RPS Retirement Plan Advisors

Target Date Funds: Seemingly Simple Strategies May Not Yield Expected Results

Over the past decade, Target Date Funds (TDFs) have become the “go-to” investment for 401k retirement plans. Currently, there are over $500 billion in assets in TDFs, and more than 40% of 401(k) plan participants are invested in them. Often, they are sold as a “one-size-fits-all” solution, but are they right for you and your participants?

It’s easy to see the attraction to TDFs. Most participants left to their own devices are usually unskilled at creating their own investment portfolios. TDFs provide a simple solution to give them access to a diversified portfolio of funds. But since the market meltdown of 2008, they have received increased scrutiny from the Department of Labor (DOL), and plan sponsors alike.

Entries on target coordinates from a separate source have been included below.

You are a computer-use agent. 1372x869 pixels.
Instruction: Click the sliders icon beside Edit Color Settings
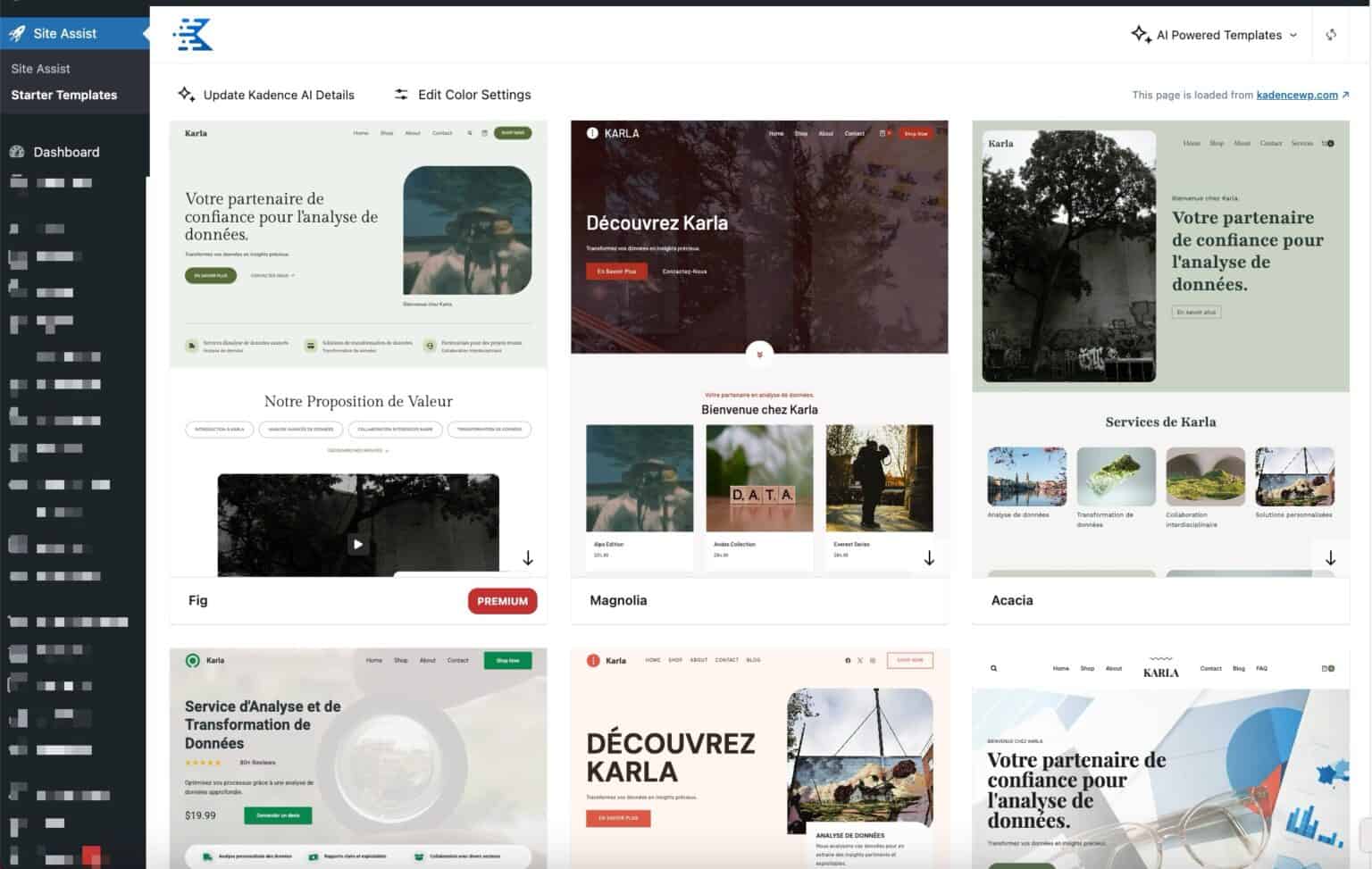[402, 94]
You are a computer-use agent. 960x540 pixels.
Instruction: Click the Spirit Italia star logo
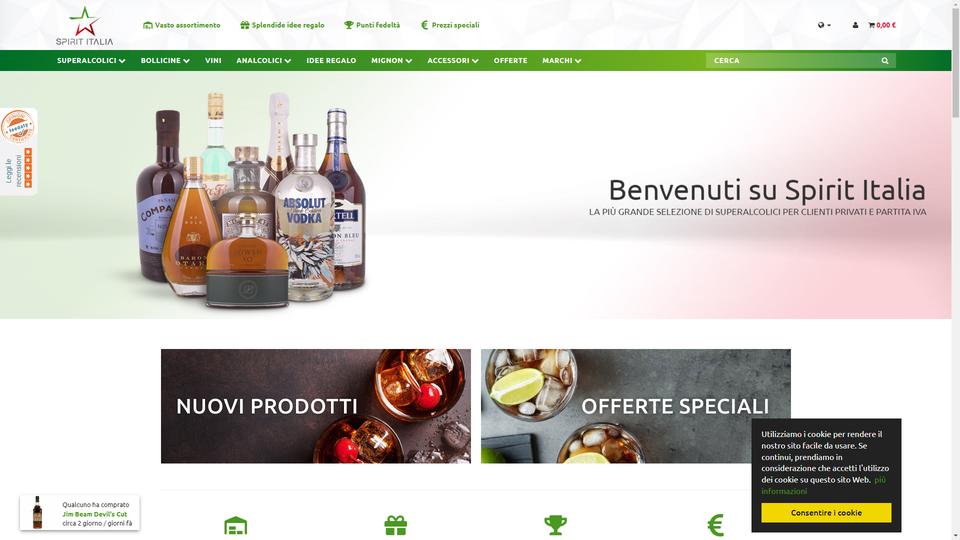pyautogui.click(x=84, y=26)
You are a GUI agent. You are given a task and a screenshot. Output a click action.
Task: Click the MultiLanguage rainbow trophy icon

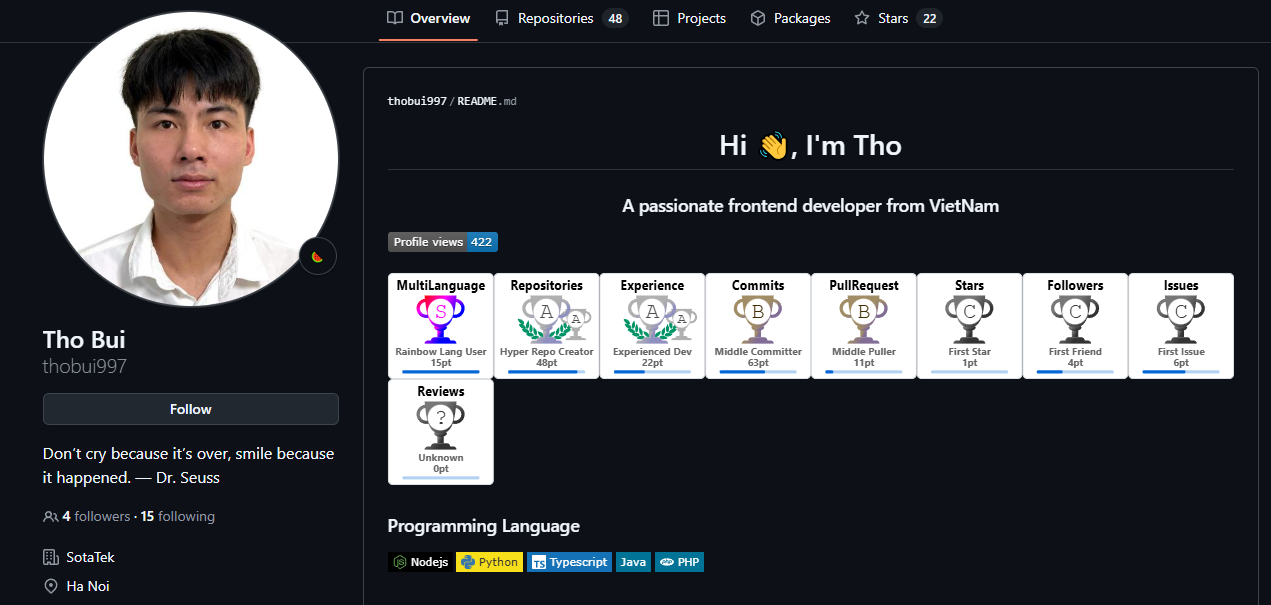[440, 318]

In 2008, the most conservative TDF options lost between 3.5% and 41% of their value. How could a fund designed for someone retiring in a couple of years possibly lose 41%? That was the question everyone was asking. The answer was simple:  A 2010 fund (the most conservative option in 2008) from one mutual company was very different from a 2010 fund from another mutual fund company. Equity allocations in these funds ranged from 20% to over 50%. There is no standardization when it comes to equity and fixed income allocations in these TDFs.

Target Date Funds generally fall into two categories—those that manage their asset allocation strategies in a “To Retirement” manner, and those that manage “Through Retirement.” Depending upon which strategy your TDF manager uses, the equity allocation at retirement can vary widely. In addition, each TDF manager has his own glide path. The glide path is how the fund manager changes the mix of stocks and bonds as the fund gets closer to retirement age. This can have a dramatic effect on the amount of risk a TDF takes on as your employees get older and closer to retirement.

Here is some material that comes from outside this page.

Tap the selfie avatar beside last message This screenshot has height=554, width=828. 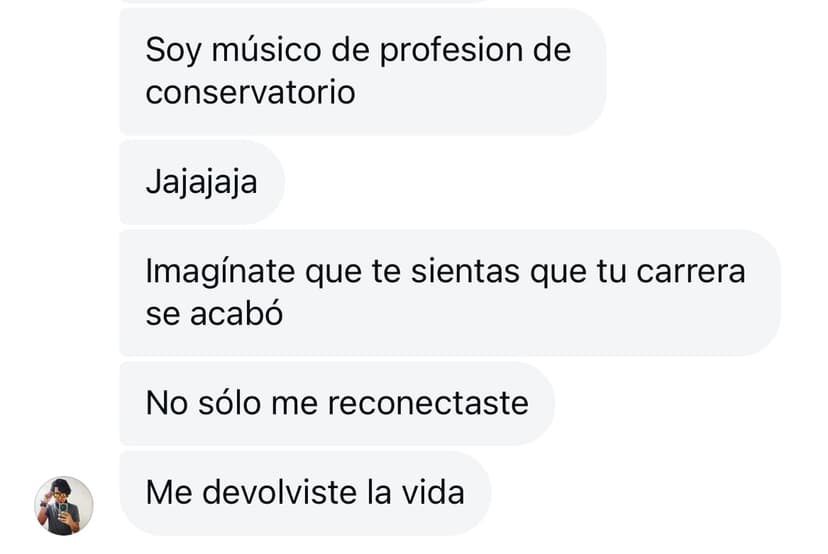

One other drawback of target date funds is that most of them do not take risk into consideration. They assume that two people who are the same age should invest in the same portfolio. In our experience, risk tolerance is very diverse even among participants of the same age.

So, given the popularity of TDFs in 401(k) plans, and acknowledging that they will continue to attract millions of dollars in new assets, what is the best course of action for you as a plan fiduciary?

First, consider whether TDFs are right for you and your employees. There are other options available, and having customized, risk-based portfolios built for each individual may be the best choice.

If you decide that you want to invest in TDFs, you have to figure out which suite of TDFs is right for you and your employee base. Some questions to answer beforehand include: 

  • What is the investment sophistication level of your employees?
  • Is your plan generous with matching and profit sharing contributions?
  • What is the average age and salary of your employees?
  • Does your Investment Policy Statement include criteria for selection and monitoring of TDFs?
  • Did you merely accept the TDFs that your record keeper offered you?

Answering these questions will help you better evaluate which target date funds are appropriate. If you do not perform a due diligence process of evaluating the different TDF suites available, some serious consequences can arise.

While Target Date Funds are often marketed as one-size-fits-all or as a set-it-and-forget-it solution for participants, they also require more oversight from you as a plan fiduciary. In the end, a custom model designed around your specific needs and managed by a 3(38) fiduciary can yield better results with less liability.